Glasseye

Issue 6: October 2024

Oct 14, 2024

In this month’s issue:

Semi-supervised uses Python to take us inside the probability triple.
The Eureka moment is debunked as we look at the history of deep learning in The white stuff.
I am unforgivably mean about large consultancies in The dunghill.
Plus, to round off, some symbolic logic from sympy and some dodgy logic from the Tony Blair Institute.

Semi-supervised

Some time ago, I was asked one of those questions that rarely come up because they are about the very basics. These are high-risk questions: there’s a chance that, just by asking them, the questioner will seem to be ignorant of not only that one fact but - since that fact is elementary - the entire field of knowledge built on top of it. Unfortunately (or fortunately, since this is what makes it fascinating) statistics abounds in foundational concepts that are mind-melting. The question I was asked (by someone curious and brave) is: what is a random variable?
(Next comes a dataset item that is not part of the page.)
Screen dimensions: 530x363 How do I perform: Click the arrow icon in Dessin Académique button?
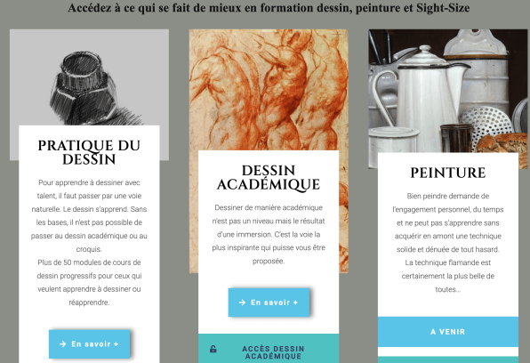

And that’s a fair question: the fact is that a random variable is neither random nor a variable. No, a random variable is a function. It maps outcomes in a sample space to a measurable space.

Now personally, I think code is under-used as an explanatory device for theoretical subjects: its virtues are that it is readable, intuitive, lends itself to experimentation, and leads naturally to uses and examples. Plus, an argument could be made that more people are now fluent in Python than in mathematical notation. So that’s what I’m going to try here.

Taking a canonical example: the rolling of two six-sided dice. The sample space, usually represented by Ω, is the set of all the possible outcomes. In python, for our example, we can code it like this:1

omega = [(i+1,j+1) for j in range(6) for i in range(6)}]
print(omega)

[(1, 1),
 (2, 1),
 (3, 1),
 (4, 1),
 (5, 1),
 (6, 1),
 (1, 2),
 (2, 2),
 ...
 (4, 6),
 (5, 6),
 (6, 6)]

Next we need to understand the event space (F), another confusingly named concept since statistical events include what we would more naturally think of as disjunctions of physical events. For example, the statistical event of the first die being higher than the second die is said to occur when any one of five physical events occurs.

F is the set2 of all possible subsets of Ω, which means there are an almost unbelievable 2³⁶ = 68,719,476,736 possible events for our two die. In python we can list the first few elements in the event space:

import itertools

italic_f = []
for i in range(4): # Just the first few
    italic_f = italic_f + [x for x in itertools.combinations(omega, i)]
italic_f

[(),
 ((1, 1),),
 ((2, 1),),
 ((3, 1),),
 ...
 ((1, 1), (2, 1)),
 ((1, 1), (3, 1)),
 ((1, 1), (4, 1)),
 ...
 ((1, 1), (2, 1), (3, 1)),
 ((1, 1), (2, 1), (4, 1)),
 ((1, 1), (2, 1), (5, 1)),
 ...]

Finally, we need a probability function (P). This maps each event in the event space to a number (the probability) between 0 and 1. Here is one such function corresponding to a world where both die are fair:

def P(event):
    return(len(event)*1/36)

And here it is in action on a randomly chosen event:

event_1258 = italic_f[1257] 
print(P(event_1258))

0.08333333333333333

Taken together, the two sets and a function (Ω, F, P) make up our probability space, sometimes called a probability triple.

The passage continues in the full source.